記憶から抜け落ちたパーツが1つ、コロンッと足元に転がっている感覚がした。
それを拾い上げて記憶の中に紡がなければならないのに、手に取ることができない。
そのくらい重たい真実だった。
「……あたし、恵一のお父さんに轢かれたの?」
掠れた声が出た。
一文字発するごとに、心臓がドクドクと早鐘を打つ。
ここまで緊張したのは初めての経験かもしれない。
高校受験の時だって、これほどの緊張感はなかった。
いつの間にかギュッと握りしめていた拳には、ジットリと汗が滲んできていた。
恵一はゆっくりと顔をあげてあたしを見る。
目が合った瞬間、また心臓がドクンッと跳ねた。
事実を知らなければならない。
だけど知りたくない。
自分の中で、そんなせめぎ合いが続いていた。
恵一の表情は歪んでいて、申し訳なさで一杯に見えた。
「そんなの、ここにいる全員が知ってることじゃないですか」
恵一を庇うようにいったのは1年生の一輝だった。
あたしはハッと息を飲んで一輝へ視線を向ける。
一輝は恵里果のことを怨んでいるかのように、睨み付けていた。
「そうだね。

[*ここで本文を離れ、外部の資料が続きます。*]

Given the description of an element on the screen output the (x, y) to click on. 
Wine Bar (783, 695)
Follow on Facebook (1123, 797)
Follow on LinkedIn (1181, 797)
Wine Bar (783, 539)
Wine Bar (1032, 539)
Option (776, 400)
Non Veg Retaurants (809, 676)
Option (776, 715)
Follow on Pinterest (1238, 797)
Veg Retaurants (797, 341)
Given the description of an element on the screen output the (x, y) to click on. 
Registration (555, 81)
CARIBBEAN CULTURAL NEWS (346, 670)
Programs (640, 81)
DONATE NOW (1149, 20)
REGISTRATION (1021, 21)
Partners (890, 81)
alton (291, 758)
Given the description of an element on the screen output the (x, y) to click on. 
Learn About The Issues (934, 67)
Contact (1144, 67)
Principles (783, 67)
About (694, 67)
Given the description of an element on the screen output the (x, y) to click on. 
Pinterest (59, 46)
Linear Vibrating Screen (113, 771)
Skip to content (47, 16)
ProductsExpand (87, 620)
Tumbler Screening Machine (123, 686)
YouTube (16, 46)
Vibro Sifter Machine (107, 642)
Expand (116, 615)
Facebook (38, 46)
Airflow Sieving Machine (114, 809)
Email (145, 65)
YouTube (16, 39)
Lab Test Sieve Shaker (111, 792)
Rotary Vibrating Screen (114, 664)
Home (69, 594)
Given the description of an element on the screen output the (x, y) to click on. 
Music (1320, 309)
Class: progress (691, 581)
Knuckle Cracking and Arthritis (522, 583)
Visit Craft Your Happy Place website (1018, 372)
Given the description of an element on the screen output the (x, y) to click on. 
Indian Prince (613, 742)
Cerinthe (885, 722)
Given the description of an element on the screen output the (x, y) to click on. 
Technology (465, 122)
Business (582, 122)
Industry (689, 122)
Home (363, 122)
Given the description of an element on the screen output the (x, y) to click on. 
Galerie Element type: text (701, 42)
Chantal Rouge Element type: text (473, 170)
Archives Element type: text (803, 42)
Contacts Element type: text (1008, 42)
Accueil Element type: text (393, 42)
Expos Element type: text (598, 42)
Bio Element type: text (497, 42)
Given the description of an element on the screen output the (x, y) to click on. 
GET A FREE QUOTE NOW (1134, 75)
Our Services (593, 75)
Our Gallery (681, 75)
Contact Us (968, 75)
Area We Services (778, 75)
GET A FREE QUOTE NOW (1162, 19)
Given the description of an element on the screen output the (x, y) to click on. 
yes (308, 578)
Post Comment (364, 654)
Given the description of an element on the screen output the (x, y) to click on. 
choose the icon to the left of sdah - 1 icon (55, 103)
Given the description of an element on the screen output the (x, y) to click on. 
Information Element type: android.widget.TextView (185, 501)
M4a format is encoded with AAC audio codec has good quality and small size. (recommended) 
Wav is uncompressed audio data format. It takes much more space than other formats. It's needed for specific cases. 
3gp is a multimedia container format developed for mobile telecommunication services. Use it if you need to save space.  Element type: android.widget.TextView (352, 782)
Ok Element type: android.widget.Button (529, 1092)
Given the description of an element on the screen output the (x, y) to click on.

だけど、珠は知らなかったと思うよ?」
恵里果があたしを見て言う。
あたしは素直に頷くしかなかった。
あたしは自分が事故に遭った時の記憶も、持っていないのだから犯人が誰かなんて知るよしもない。
「……本当なの?」
あたしは恵一へ向けてそう聞いた。
恵一は苦し気なうめき声をひとつあげ「本当のことだ」と、呟くように答えた。
同時にあたしから視線を逸らし、右手で自分の顔を覆ってしまった。
「そうなんだ……」
正直ショックだった。
まさか、自分の事故がクラスメートの父親によって引き起こされたものだったなんて、微塵にも考えていなかった。
でも……ふと、違和感が胸をついていた。
「それならここに閉じ込められるのは恵一のお父さんの方がふさわしいと思わない?」
あたしは自分の考えをそのまま口に出していた。